彼らのコントはボケとツッコミの関係性を明確にしないことが多いため、そのネタに込められた意図は観客が組み取らなくてはならないことも少なくない。そして、多くの観客は、舞台上で起こっている現象の「誰も悪くない雰囲気」に翻弄され、彼らのコントを「人を傷つけない笑い」と捉えてしまう。だが、果たしてそれは、正しい判断といえるのだろうか。かが屋のコントの中で描いている世界は、確かに優しいものかもしれない。時には、登場人物同士の優しさが仇となって、誰も救われない理不尽な展開を迎えることもある。だが、そういった事象を、あくまでも「笑えるもの」としてパッケージしているのは、他ならぬかが屋自身なのである。その根っこには、むしろドス黒い性格の悪さがあるのではないか、と私は勝手に思っている。

そんなかが屋のコントに、『好きなように生きる』というネタがある。一人の客(賀屋)が焼肉屋を訪れて、肉を食べ、帰っていく様を描いたコントである。ただ一点、違和感となっているのは、その客がカルビ一人前しか頼まなかったこと。通常、焼肉屋のメニューは、複数の部位や料理を注文することが基本となっている。事実、その客がカルビを注文し、それを食している間にも、他のテーブルでは様々な料理や飲み物が注文されていく。だが、その客は何のためらいもなく、カルビ一人前だけを注文し、食べ、帰っていくのである。

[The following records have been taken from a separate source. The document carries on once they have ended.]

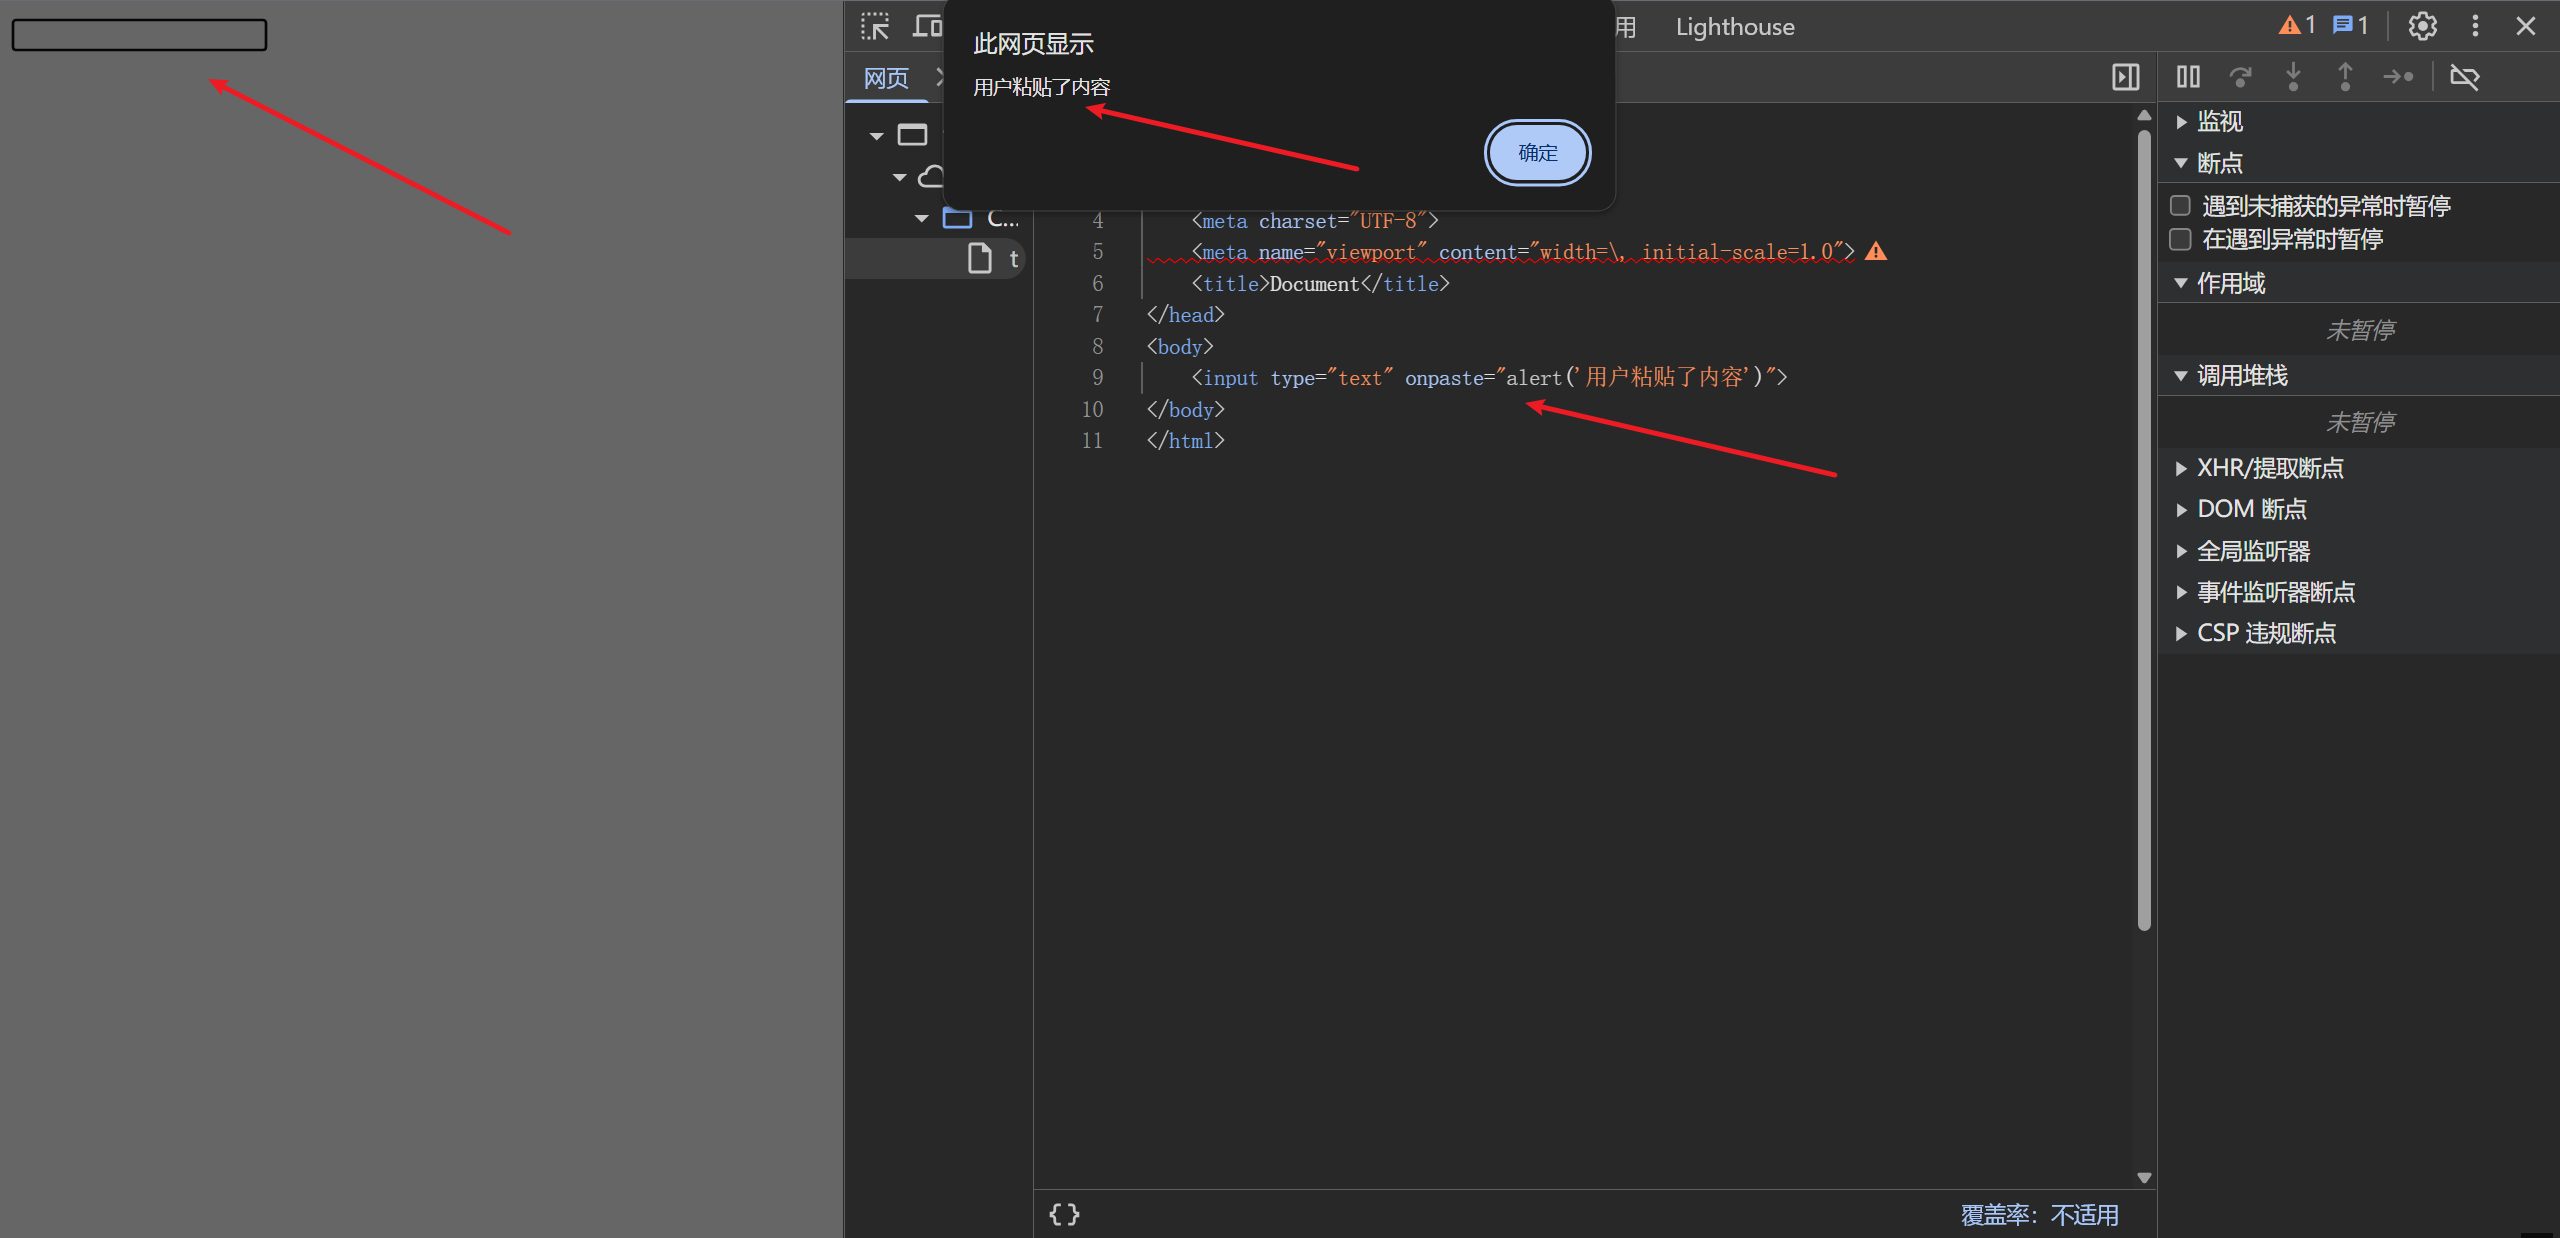Enable pause on uncaught exceptions checkbox
The width and height of the screenshot is (2560, 1238).
[2181, 206]
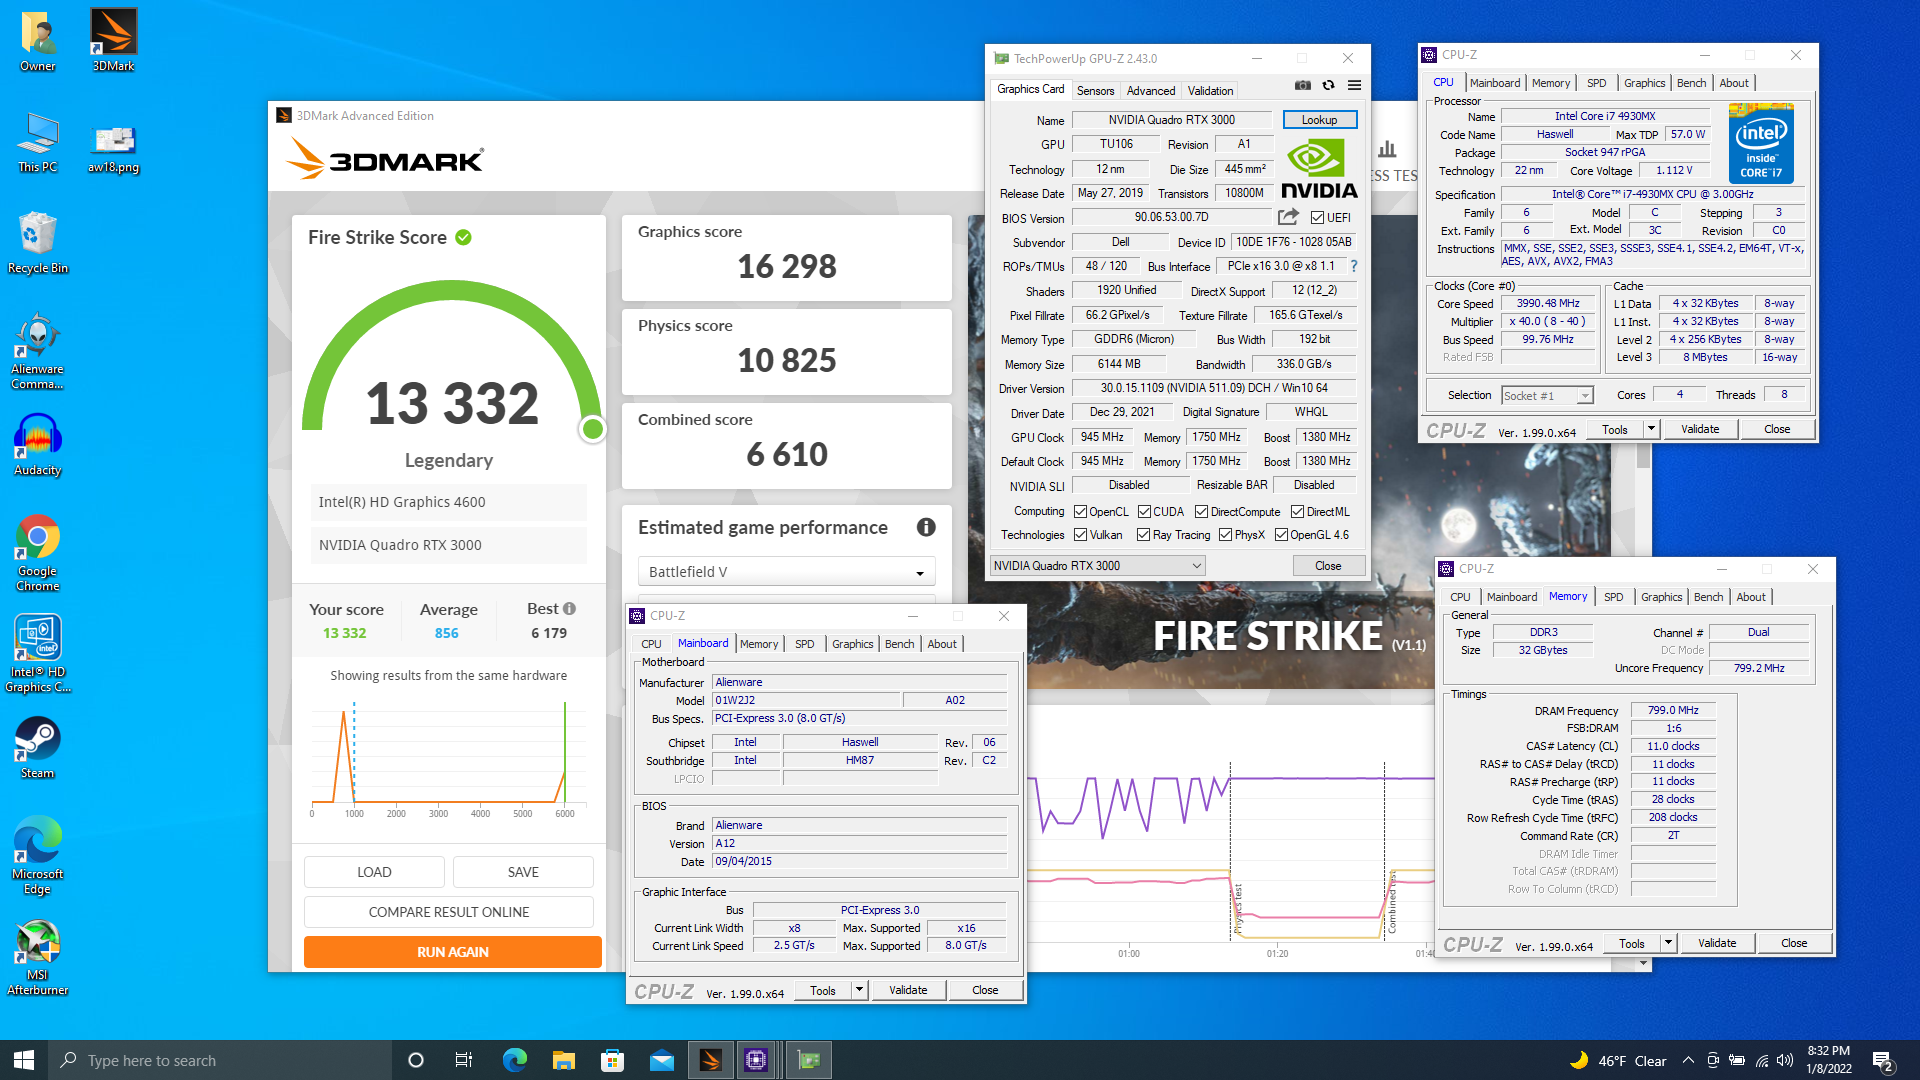Open File Explorer from the taskbar
The height and width of the screenshot is (1080, 1920).
(x=563, y=1060)
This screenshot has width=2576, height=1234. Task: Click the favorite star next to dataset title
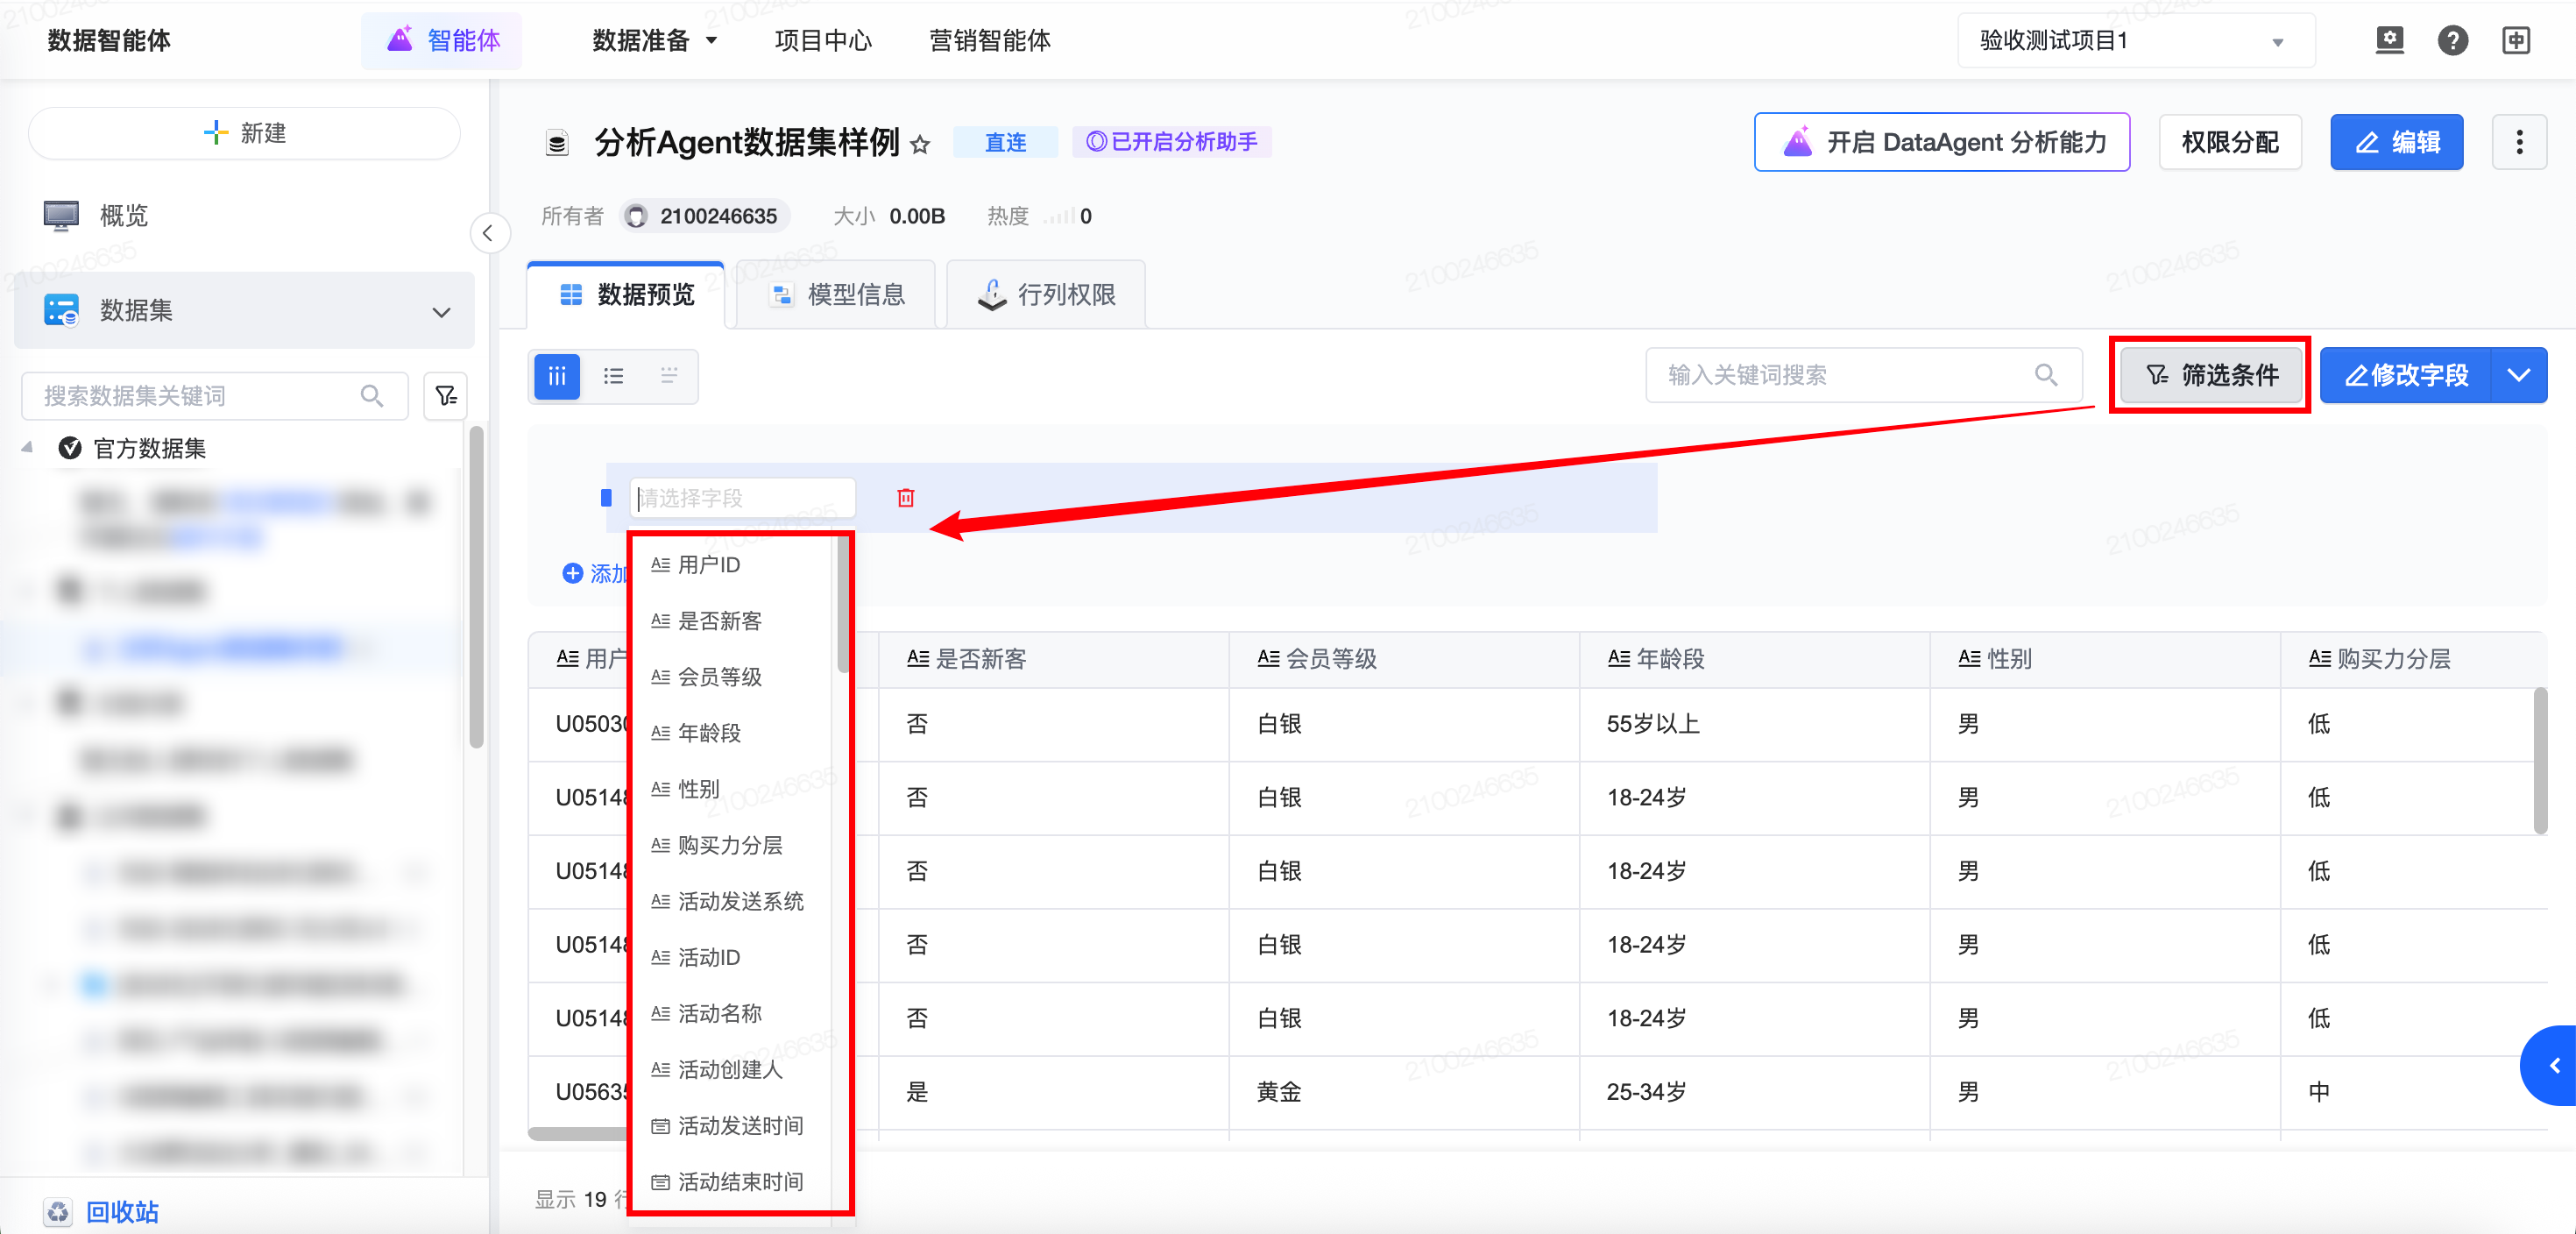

そんな客の背中を見送った店員(加賀)は一言、「好きなように生きてるなあ……」とつぶやき、また仕事へと戻っていくのであった。

このコントの動画に対するコメントを見てみると、「憧れる」「店員の対応が素敵」「心にゆとりがないとできない」など、客の振る舞いを肯定的に捉えている人が多いことが分かる。だが、先にも書いたように、すべてのやり取りは「笑えるもの」として描かれている。果たして、かが屋は客のことを、「好きなように生きてる」人として肯定的に描いているのだろうか。お会計を済ませるときに伝票をテーブルに置いたままにして、大した金額じゃないのに一万円札を出して、一人なのに食後のガムを二枚要求する客の言動に対し、ずっと半笑いの状態で接客する店員の表情にこそ、その答えはあるように思う。

シチュエーションを切り取ることに徹底して、その真意を語ることなく、全てを観客の判断に委ねる。そんなかが屋のコントは、だからこそ「人を傷つけない笑い」が提唱される時代に適しているといえる……のかもしれない。